Ardi selesai membersihkan diri dan menyusul Najma yang duduk di sofa sambil makan coklat, iya coklat Belgia yang diberikan Sabrina tadi di restoran.
"Mas aku nemu ini di saku kamu, maaf aku makan, baby icha lagi pengen banget makan coklat," ucap Najma yang menikmati enaknya coklat Belgia itu.
"Iya kamu makan aja babe, sudah selesai nelpon mamanya?" tanya Ardi.
"Sudah, ga bisa lama, soalnya lagi sama Akbar, nungguin Akbar lagi tidur," sahut Najma.
"Oh,"
"Ma syaa Allah enak banget, nih cobain Mas, dari mana coklat ini?"

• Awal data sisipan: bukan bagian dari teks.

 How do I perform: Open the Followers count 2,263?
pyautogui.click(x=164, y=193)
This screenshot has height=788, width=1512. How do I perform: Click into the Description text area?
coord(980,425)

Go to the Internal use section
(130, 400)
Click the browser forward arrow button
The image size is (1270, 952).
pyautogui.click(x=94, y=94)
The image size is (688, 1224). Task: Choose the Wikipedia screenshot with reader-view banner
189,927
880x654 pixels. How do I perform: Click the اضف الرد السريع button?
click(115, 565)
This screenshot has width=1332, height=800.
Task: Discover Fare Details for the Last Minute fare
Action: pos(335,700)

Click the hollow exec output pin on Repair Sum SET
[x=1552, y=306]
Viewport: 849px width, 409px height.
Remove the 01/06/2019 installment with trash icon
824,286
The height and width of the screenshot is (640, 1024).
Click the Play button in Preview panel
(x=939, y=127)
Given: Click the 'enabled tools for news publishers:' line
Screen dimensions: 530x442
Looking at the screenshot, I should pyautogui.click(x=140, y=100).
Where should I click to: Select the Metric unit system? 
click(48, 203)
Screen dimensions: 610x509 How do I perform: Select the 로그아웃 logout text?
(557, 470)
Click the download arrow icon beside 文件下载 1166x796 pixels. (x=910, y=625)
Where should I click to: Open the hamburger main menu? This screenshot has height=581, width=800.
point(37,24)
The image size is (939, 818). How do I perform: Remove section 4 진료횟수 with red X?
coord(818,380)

"Kamu makan aja babe, aku udah kenyang, udah gosok gigi juga,"
"Oh, tapi dari mana?"
"Dari kolega aku, tadi dibagiin, baru pulang dari Eropa dia,"
"Bungkusnya juga lucu warna merah, kaya orang mau lamar aja pake coklat,"
Deg ... Ardi terhenyak, dia gugup seperti ketahuan, padahal itu juga bukan salah dia. Namun Najma ternyata peka, dia melihat wajah gugup Ardi.
"Rupanya iya, kamu dilamar ya? Yang mana yang lamar? Cantik ga?" Goda Najma.
"Emang boleh aku poligami?" tanya Ardi malah merasa diberi jalan, dan itu membuat Najma kecewa, tak disangka Ardi menanyakan hal itu.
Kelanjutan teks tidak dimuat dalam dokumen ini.